Dados das investigações apontam que, entre 2019 e 2024, cerca de R$ 2 bilhões foram descontados de aposentadorias e pensões vinculadas à entidade. Em outra frente investigativa, o esquema completo envolvendo associações e entidades conveniadas ao INSS é estimado em mais de R$ 6,3 bilhões.
A Contag nega qualquer irregularidade e afirma que todos os descontos realizados seguem a legislação e contam com autorização dos beneficiários.
O que muda com a retomada do acordo
O Acordo de Cooperação Técnica nº 2/2022 permite que sindicatos e entidades filiadas à Contag atuem como intermediários no atendimento previdenciário de trabalhadores rurais e pescadores artesanais.
Na prática, essas entidades podem protocolar requerimentos de aposentadorias, pensões, salário-maternidade rural, auxílio-reclusão, seguro-defeso e outros serviços previdenciários em nome de seus representados, por meio do sistema de atendimento remoto do INSS.
Segundo a autarquia, o acordo não prevê repasse de recursos públicos para a entidade.
Ex-presidente do INSS admitiu autorização
Durante depoimento à CPMI do INSS, o ex-presidente da autarquia Alessandro Stefanutto afirmou que autorizou pessoalmente uma inclusão em lote de associados da Contag nos sistemas do órgão.
Segundo ele, a decisão permitiu o desbloqueio simultâneo de mais de 34 mil benefícios para descontos associativos em novembro de 2023.

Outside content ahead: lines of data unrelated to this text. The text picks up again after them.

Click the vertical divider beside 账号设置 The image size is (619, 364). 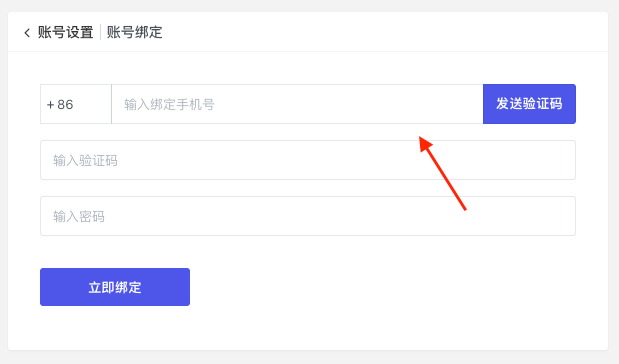click(100, 32)
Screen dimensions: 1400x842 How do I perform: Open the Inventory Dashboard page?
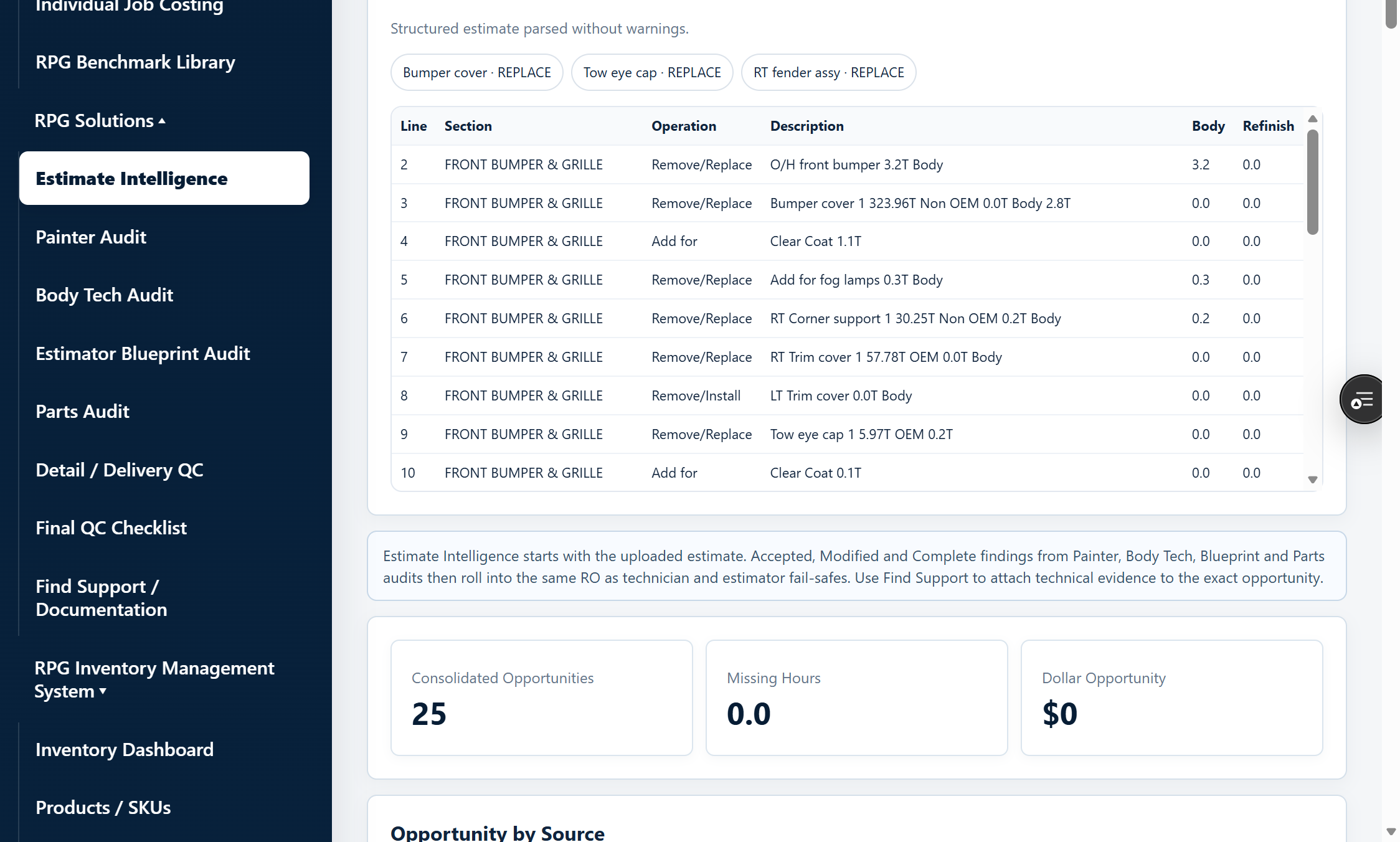[x=125, y=750]
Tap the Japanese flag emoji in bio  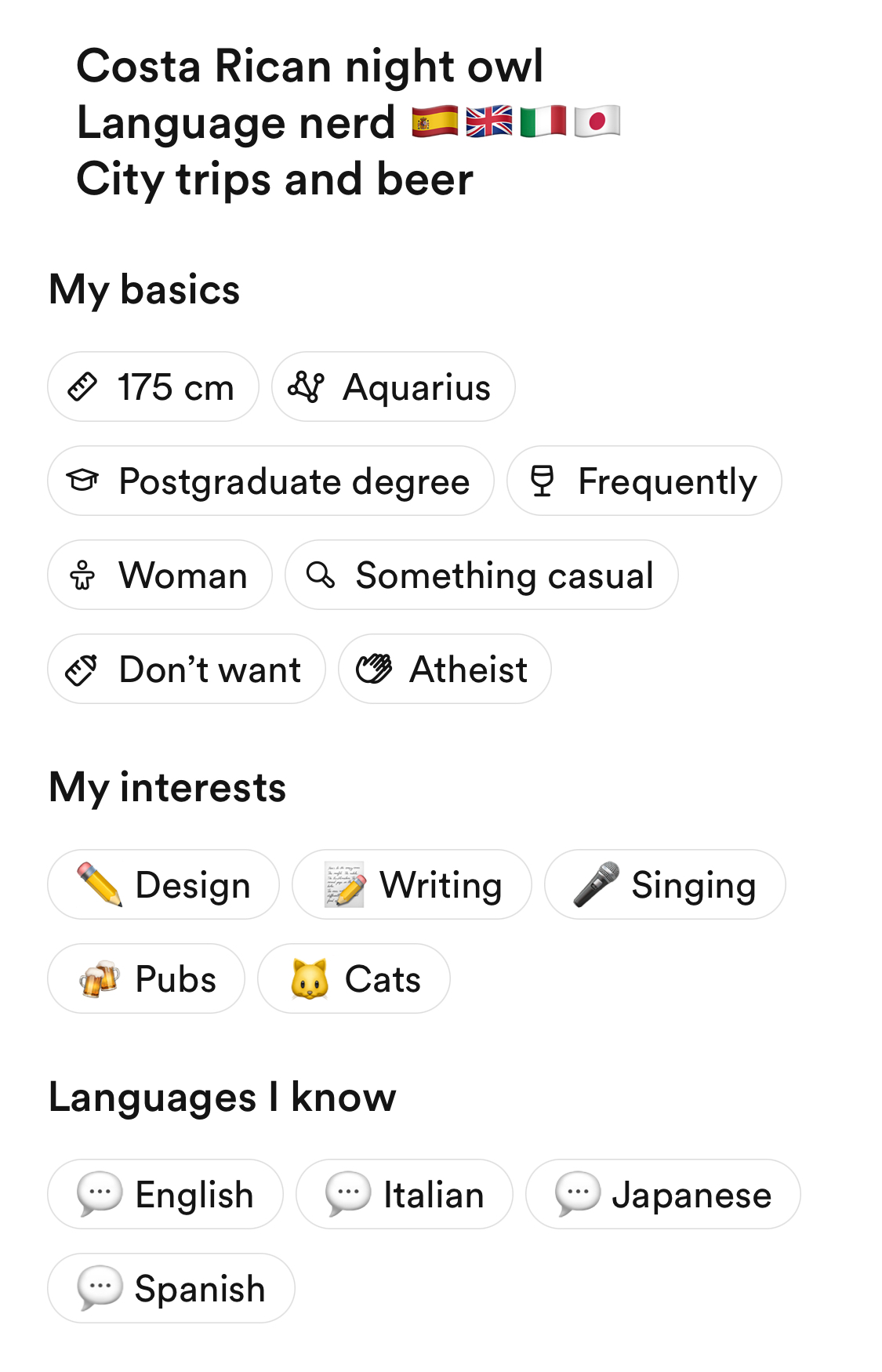coord(597,122)
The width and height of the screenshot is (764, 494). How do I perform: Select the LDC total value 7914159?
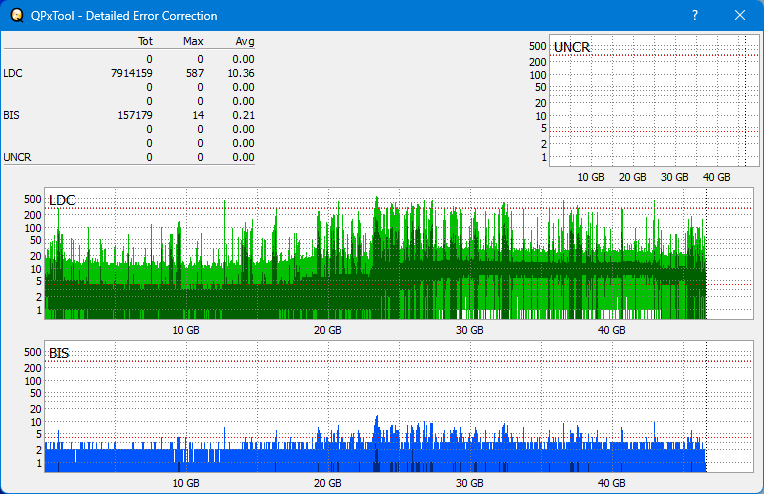click(x=132, y=73)
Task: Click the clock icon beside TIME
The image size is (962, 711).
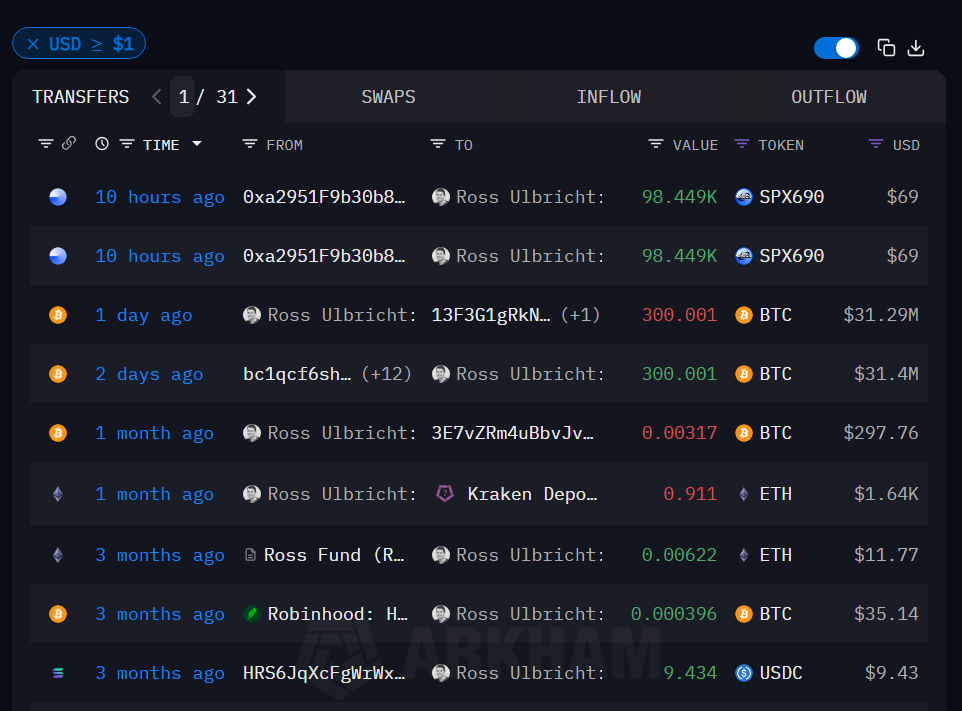Action: pos(102,144)
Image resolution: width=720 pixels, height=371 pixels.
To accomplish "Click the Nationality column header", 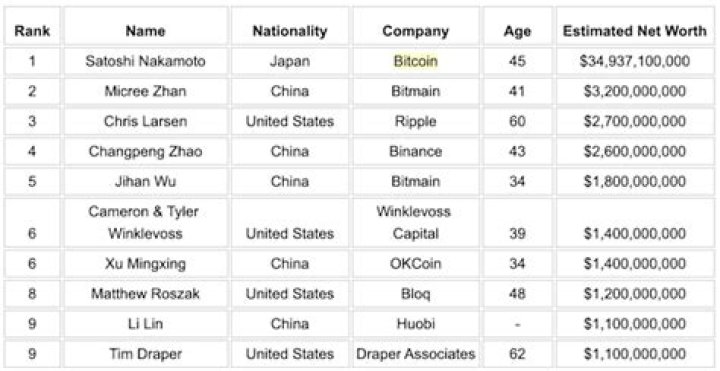I will point(290,31).
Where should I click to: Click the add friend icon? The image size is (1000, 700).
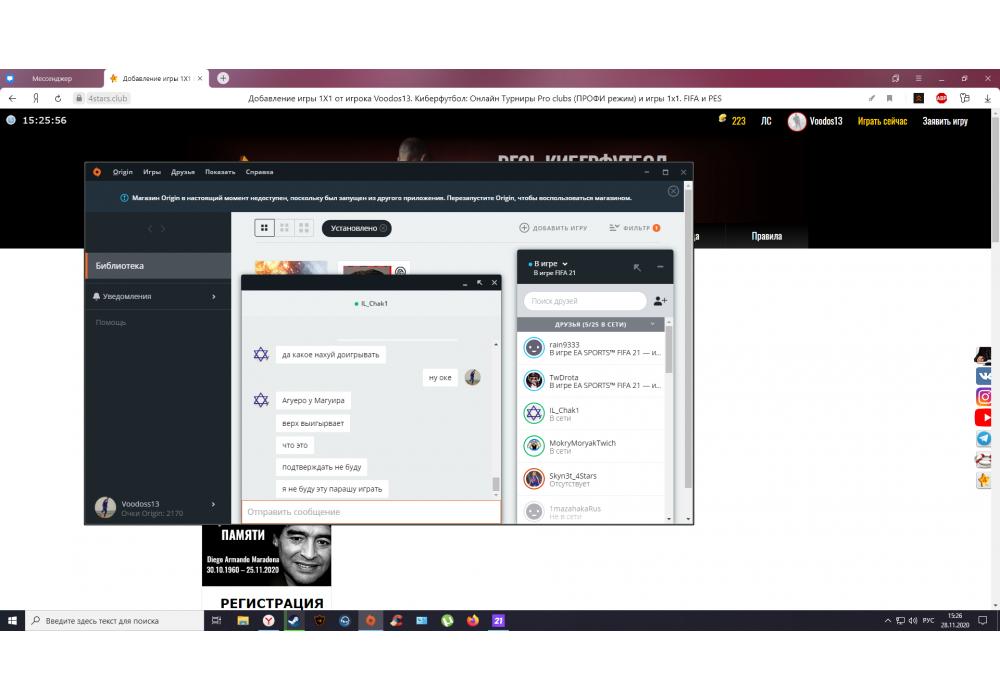[x=659, y=301]
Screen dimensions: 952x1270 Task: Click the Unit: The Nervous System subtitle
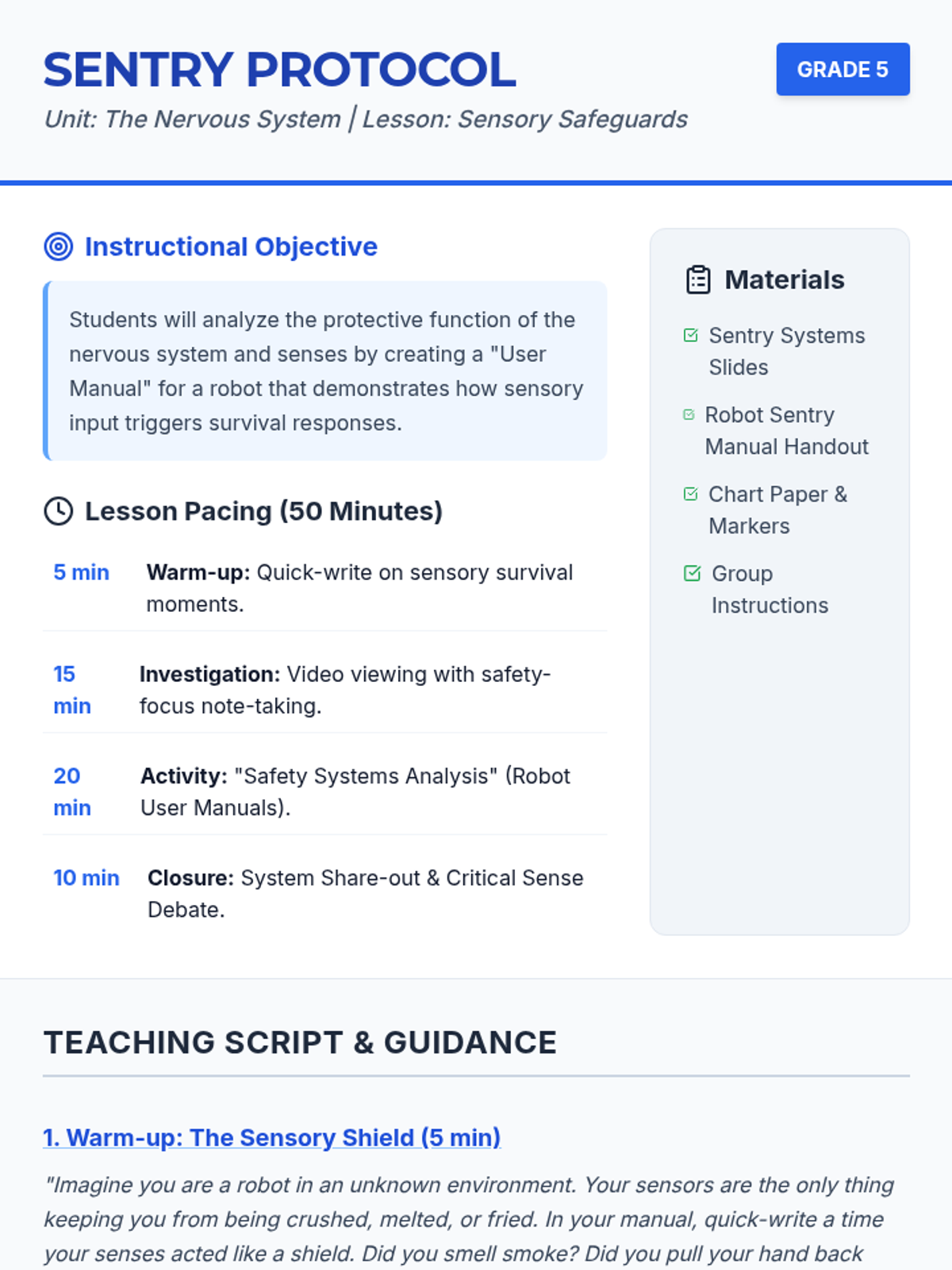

“A única inclusão em lote que eu autorizei foi a da Contag”, declarou o ex-dirigente à comissão parlamentar.
INSS justifica recuo
Em nota, o INSS informou que a rescisão havia sido motivada por uma interpretação da Lei nº 13.019/2014, que restringe parcerias com entidades que possuam agentes públicos ou membros de Poder em seus quadros de direção.
Posteriormente, porém, uma reavaliação jurídica baseada em entendimento da Advocacia-Geral da União (AGU) concluiu que a vedação somente se aplica quando existe transferência de recursos financeiros, cessão de bens ou compartilhamento de patrimônio público.
Como o acordo firmado com a Contag não prevê repasses de dinheiro, a autarquia considerou o instrumento legal e decidiu restabelecer sua vigência.
Reação da CPMI
A decisão provocou reação imediata de integrantes da Comissão Parlamentar Mista de Inquérito que investiga as fraudes no INSS.
O presidente da CPMI, senador Carlos Viana (Podemos-MG), informou que apresentou representação ao Ministério Público Federal questionando a retomada do convênio.
Já o relator da comissão, deputado Alfredo Gaspar (PL-AL), classificou a medida como um “escândalo” e criticou a reaproximação do governo com a entidade investigada.
A Contag, por sua vez, sustenta que atua legalmente na defesa dos trabalhadores rurais e afirma colaborar com as investigações em andamento.
As apurações da Polícia Federal e dos órgãos de controle seguem em andamento, sem conclusão definitiva sobre a responsabilidade dos investigados.